[ovs-dev] [PATCH v5 00/14] Support multi-segment mbufs
Ian Stokes
ian.stokes at intel.com
Fri Jul 13 14:47:10 UTC 2018
On 7/11/2018 7:23 PM, Tiago Lam wrote:
> Overview
> ========
> This patchset introduces support for multi-segment mbufs to OvS-DPDK.
> Multi-segment mbufs are typically used when the size of an mbuf is
> insufficient to contain the entirety of a packet's data. Instead, the
> data is split across numerous mbufs, each carrying a portion, or
> 'segment', of the packet data. mbufs are chained via their 'next'
> attribute (an mbuf pointer).
>
Thanks to all for the work on this series.

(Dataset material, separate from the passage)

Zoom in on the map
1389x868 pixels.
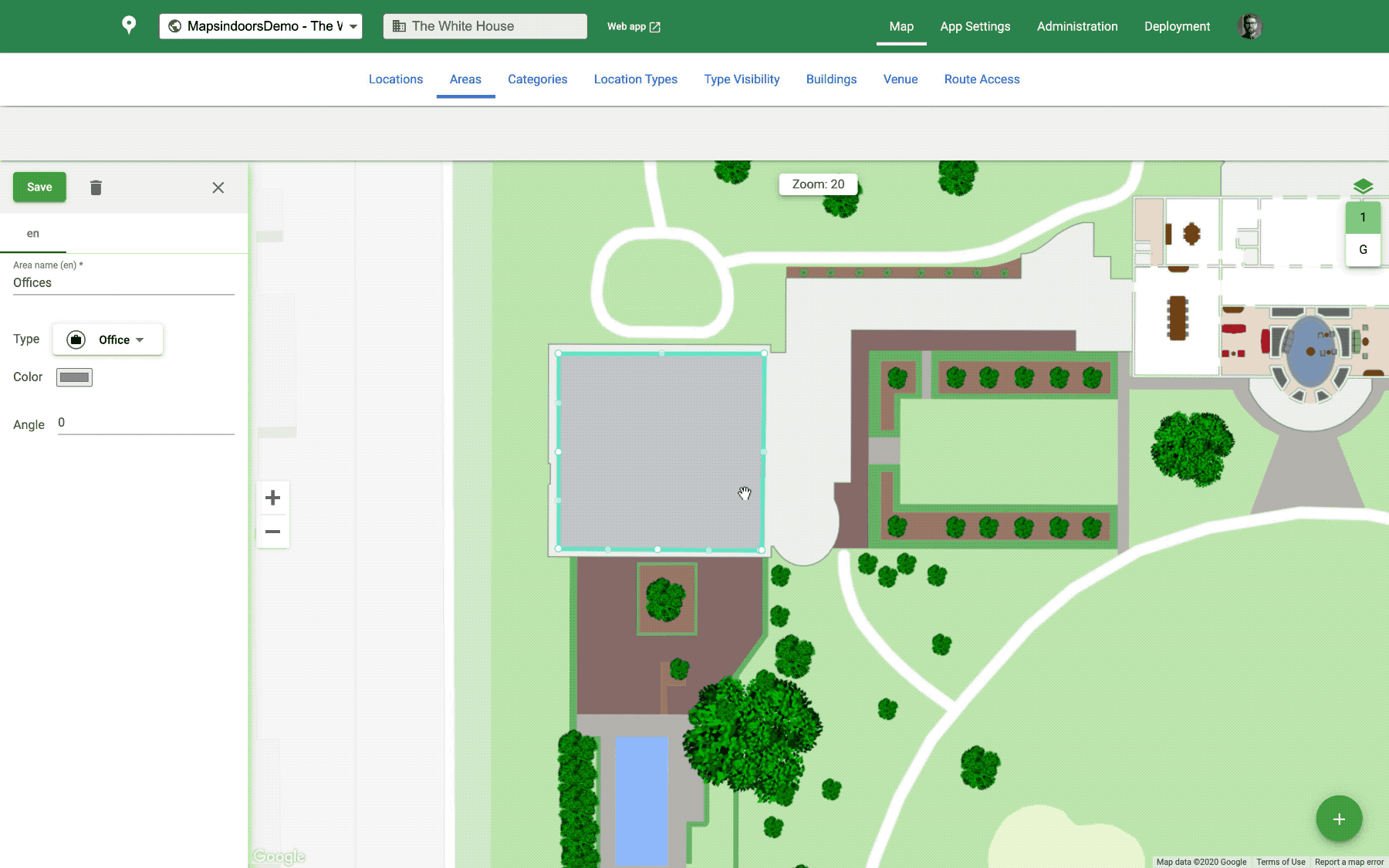272,498
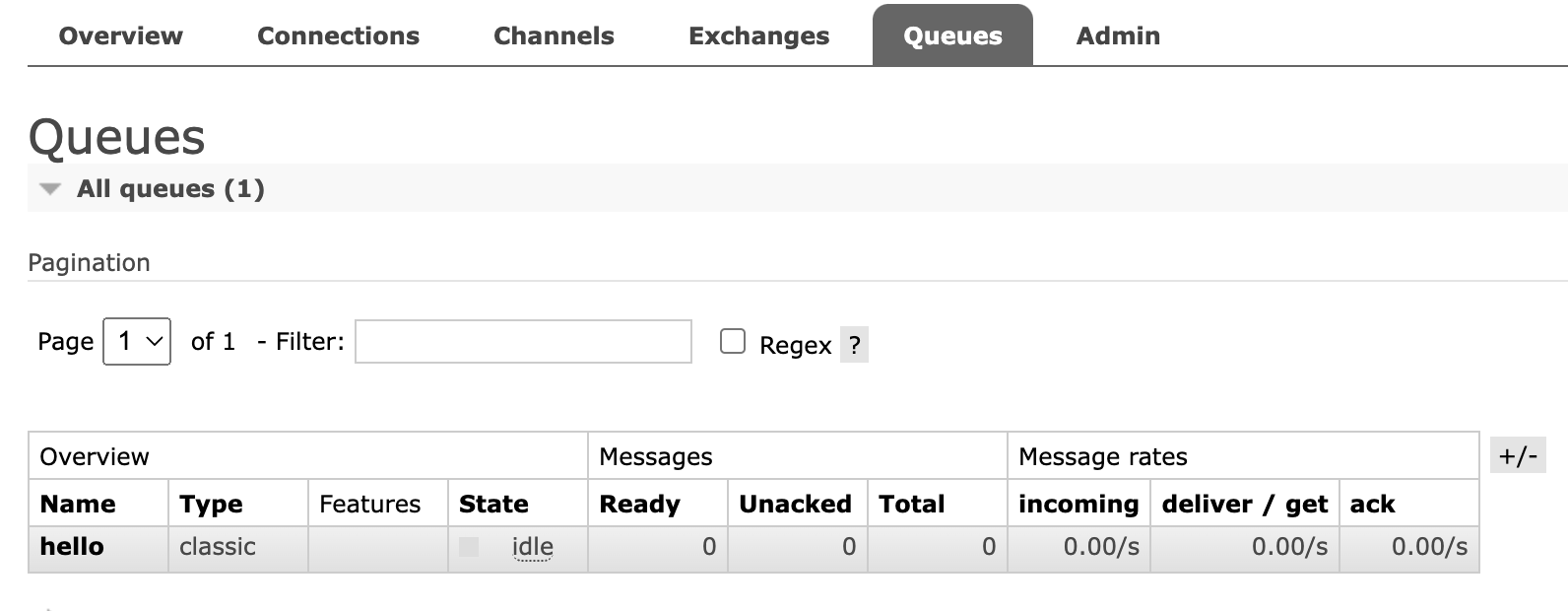
Task: Click the +/- column toggle button
Action: click(x=1517, y=456)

I've pushed this to
dpdk_merge and it will be part of the pull request this week.
Ian
> Use Cases
> =========
> i. Handling oversized (guest-originated) frames, which are marked
> for hardware accelration/offload (TSO, for example).
>
> Packets which originate from a non-DPDK source may be marked for
> offload; as such, they may be larger than the permitted ingress
> interface's MTU, and may be stored in an oversized dp-packet. In
> order to transmit such packets over a DPDK port, their contents
> must be copied to a DPDK mbuf (via dpdk_do_tx_copy). However, in
> its current implementation, that function only copies data into
> a single mbuf; if the space available in the mbuf is exhausted,
> but not all packet data has been copied, then it is lost.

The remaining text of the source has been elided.